LoRA naturally limits forgetting by only updating low-rank adapters — prefer LoRA over full fine-tune when general capability retention matters.
Failure modes
- No general eval before fine-tune — forgetting discovered only in production
- Domain-only training data — model loses JSON/code/translation capability
- Full fine-tune on small domain dataset — catastrophic forgetting guaranteed
- No adapter versioning — can't rollback when forgetting detected post-deploy
- Eval with different template than training — false regression signals
Production checklist
- General capability eval suite established before fine-tune
- Replay buffer (15–20% general examples) in training data
- LoRA preferred over full fine-tune for capability retention
- Eval run after each epoch — early stop on general regression
- Previous adapter version tagged for rollback
- Shadow traffic comparison post-deploy for 48 hours
Evaluate base model capabilities after every fine-tune epoch — forgetting shows up on general benchmarks before your domain metrics degrade.
Resources
- LoRA: Low-Rank Adaptation (Hu et al.)
- Overcoming catastrophic forgetting in neural networks (EWC)
- QLoRA paper
- Hugging Face PEFT library
- LIMA: Less Is More for Alignment (general capability reference)
Frequently asked questions
What is catastrophic forgetting in fine-tuning?
When a model adapts strongly to a narrow fine-tuning dataset, weights shift to minimize new task loss and degrade performance on previously learned capabilities — general reasoning, formatting, or earlier fine-tunes. The model did not unlearn data; optimization overwrote representations critical for other tasks.

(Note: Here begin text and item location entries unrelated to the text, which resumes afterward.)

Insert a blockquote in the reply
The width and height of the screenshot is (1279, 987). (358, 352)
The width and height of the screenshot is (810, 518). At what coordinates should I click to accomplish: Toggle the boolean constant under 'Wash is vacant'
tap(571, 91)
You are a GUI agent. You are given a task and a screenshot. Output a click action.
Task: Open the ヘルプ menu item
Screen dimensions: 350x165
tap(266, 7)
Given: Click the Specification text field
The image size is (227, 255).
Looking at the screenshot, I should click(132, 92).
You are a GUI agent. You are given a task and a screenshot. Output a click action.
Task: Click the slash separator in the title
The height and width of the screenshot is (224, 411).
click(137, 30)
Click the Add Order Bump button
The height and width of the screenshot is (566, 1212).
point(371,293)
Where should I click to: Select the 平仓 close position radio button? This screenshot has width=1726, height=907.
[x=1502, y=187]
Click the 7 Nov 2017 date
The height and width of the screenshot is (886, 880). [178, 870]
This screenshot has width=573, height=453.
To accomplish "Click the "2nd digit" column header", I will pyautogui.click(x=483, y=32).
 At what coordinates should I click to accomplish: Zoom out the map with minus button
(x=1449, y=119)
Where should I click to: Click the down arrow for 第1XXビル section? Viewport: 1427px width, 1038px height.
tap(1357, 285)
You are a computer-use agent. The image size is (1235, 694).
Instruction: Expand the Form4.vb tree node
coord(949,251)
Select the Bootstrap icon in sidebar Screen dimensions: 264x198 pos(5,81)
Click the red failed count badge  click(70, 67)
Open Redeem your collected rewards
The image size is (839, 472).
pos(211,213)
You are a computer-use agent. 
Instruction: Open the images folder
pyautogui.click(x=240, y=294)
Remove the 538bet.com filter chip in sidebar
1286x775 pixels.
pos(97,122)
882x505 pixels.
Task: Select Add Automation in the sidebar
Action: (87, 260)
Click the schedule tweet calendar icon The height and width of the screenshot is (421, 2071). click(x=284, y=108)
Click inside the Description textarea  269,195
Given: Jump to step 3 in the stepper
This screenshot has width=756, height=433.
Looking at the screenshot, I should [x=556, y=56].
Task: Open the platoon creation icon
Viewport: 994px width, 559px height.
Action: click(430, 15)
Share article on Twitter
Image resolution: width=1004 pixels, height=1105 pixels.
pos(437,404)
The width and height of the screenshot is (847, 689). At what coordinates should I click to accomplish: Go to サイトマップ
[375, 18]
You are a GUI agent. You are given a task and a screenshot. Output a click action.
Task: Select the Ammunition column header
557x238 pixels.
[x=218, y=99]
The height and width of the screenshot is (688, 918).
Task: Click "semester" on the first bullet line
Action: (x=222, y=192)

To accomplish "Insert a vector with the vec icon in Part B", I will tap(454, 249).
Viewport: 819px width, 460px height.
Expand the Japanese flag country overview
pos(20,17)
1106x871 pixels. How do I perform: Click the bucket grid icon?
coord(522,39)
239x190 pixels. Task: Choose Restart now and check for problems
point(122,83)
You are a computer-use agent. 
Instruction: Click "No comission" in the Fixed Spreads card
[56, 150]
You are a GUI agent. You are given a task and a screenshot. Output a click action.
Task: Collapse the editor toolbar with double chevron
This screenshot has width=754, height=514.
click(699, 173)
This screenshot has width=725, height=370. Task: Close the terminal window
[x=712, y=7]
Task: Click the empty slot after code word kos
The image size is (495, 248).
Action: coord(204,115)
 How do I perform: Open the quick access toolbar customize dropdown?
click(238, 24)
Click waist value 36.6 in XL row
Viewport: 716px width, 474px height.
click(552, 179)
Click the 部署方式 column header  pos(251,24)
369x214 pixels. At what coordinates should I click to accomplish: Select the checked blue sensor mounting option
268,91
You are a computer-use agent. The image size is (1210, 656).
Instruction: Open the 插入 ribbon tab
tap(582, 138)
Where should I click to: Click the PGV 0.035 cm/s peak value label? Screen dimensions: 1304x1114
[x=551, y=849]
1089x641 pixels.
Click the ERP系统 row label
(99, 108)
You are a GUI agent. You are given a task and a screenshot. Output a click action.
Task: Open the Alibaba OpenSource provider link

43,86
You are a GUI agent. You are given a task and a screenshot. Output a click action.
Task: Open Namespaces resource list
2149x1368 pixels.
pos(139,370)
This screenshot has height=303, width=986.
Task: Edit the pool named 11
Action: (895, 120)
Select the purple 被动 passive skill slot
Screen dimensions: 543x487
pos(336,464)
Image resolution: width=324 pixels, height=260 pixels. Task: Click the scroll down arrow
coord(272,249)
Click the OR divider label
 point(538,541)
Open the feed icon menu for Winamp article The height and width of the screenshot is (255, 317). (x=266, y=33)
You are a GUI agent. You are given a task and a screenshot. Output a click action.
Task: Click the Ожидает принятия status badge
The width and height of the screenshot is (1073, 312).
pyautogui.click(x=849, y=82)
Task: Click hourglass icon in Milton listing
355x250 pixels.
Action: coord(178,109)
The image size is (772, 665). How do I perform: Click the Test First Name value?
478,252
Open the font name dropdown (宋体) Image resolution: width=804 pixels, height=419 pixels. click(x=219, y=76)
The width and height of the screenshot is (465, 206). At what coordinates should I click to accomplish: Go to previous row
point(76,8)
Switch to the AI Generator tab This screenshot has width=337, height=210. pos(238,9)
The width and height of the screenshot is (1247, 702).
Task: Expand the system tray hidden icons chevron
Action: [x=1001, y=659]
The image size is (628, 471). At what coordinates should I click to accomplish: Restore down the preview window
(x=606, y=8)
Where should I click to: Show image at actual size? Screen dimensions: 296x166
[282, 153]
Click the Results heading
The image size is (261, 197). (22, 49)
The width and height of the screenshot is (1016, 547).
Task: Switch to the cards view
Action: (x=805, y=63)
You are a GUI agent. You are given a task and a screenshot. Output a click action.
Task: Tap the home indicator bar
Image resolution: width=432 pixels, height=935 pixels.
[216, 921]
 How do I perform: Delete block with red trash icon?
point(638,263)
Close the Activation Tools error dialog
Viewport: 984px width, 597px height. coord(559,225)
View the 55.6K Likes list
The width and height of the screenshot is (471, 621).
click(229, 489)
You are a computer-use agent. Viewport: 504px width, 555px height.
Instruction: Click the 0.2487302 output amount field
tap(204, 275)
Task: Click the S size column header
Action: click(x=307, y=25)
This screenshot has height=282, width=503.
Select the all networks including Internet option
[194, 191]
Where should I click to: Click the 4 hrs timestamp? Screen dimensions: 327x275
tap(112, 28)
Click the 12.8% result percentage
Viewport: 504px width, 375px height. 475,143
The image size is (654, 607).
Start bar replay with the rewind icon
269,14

Does LoRA prevent catastrophic forgetting?
LoRA reduces forgetting by updating low-rank adapters while freezing most base weights — preserving general capabilities better than full fine-tuning. It does not eliminate forgetting; aggressive LoRA rank, high learning rate, or too many epochs on narrow data can still damage base behavior.
How do I detect forgetting during fine-tuning?
Maintain a holdout eval set of general tasks (MMLU subset, instruction following, prior domain prompts) and track metrics each epoch. If general scores drop while domain scores rise, reduce learning rate, epochs, or add replay mixing.